O sonho de democracia social continuará distante enquanto a população não tiver a capacidade de discernir para além do que a mídia main stream mostra
Ju Abe
Antes de começar a tentar estabelecer algum quadro minimamente plausível dentro do cenário da guerra (faço minhas as palavras de Ésquilo: “Na guerra, a primeira vítima é a verdade), preciso dizer: não há como apoiar uma invasão armada a um território civil. Qualquer pessoa com um coração minimamente quente pulsante dentro do peito, indignar-se-ia com o que está sendo mostrado diariamente nos maiores veículos de imprensa. Independentemente do jogo do poder, quem mais sofre sempre é o povo, e não podemos deixar de recriminar o que está sendo feito à população ucraniana.
Mas há que se concordar num ponto: a visão da guerra na Ucrânia que está sendo mostrada pela grande mídia é grotescamente superficial e repetitiva. Está mais para uma série da Netflix bastante dramática e sangrenta do que uma documentação dos fatos, propriamente ditos. A grande imprensa age como um papagaio repetindo o que todo mundo já está careca de saber.
E isso reflete a trapalhada diplomática que está diante dos olhos do mundo. Impotentes, os líderes mundiais precisam alimentar um posicionamento viável diante da catástrofe, enquanto escondem a parte mais importante dos fatos: sua parcela de culpa. Afinal, são os xerifes do planeta, não podem “queimar” suas reputações diante de seus eleitorados.

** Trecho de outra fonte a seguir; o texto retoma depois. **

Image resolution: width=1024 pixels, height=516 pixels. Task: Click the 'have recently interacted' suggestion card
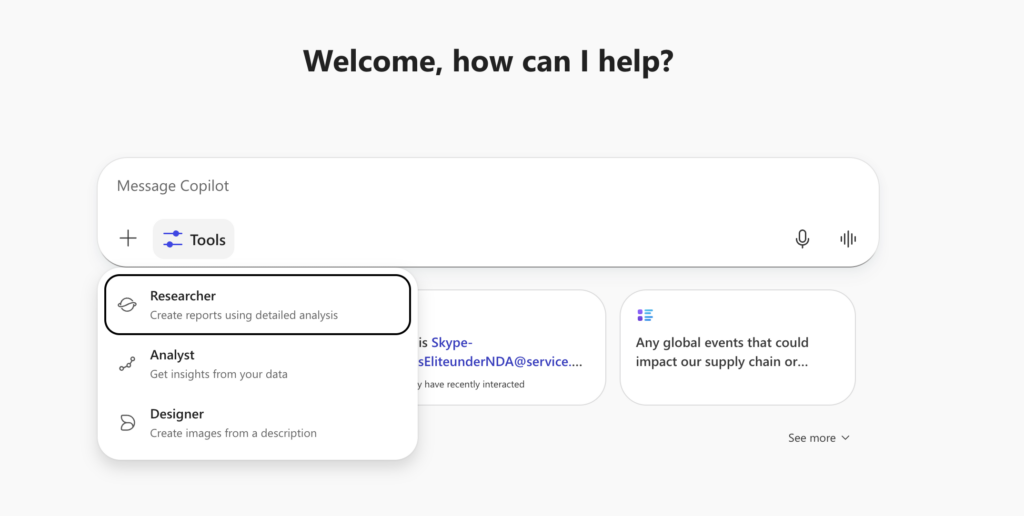pyautogui.click(x=510, y=384)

Não culpemos demais os grandes veículos, assim como os porta vozes das nações que se autointitulam os democráticos e civilizados juízes planetários, pois eles apenas estão fazendo aquilo que lhes cabe fazer no momento: alimentar uma narrativa que cause uma pressão em Vladimir Putin, para que a Rússia faça aquilo que todos nós atualmente ansiamos: ordene o cessar fogo. O problema é que, em meio a esse, digamos, “bombardeio verbológico”, alguns se perdem, e começam a achar que isto corresponde realmente à verdade, quando não passa de mero jogo diplomático.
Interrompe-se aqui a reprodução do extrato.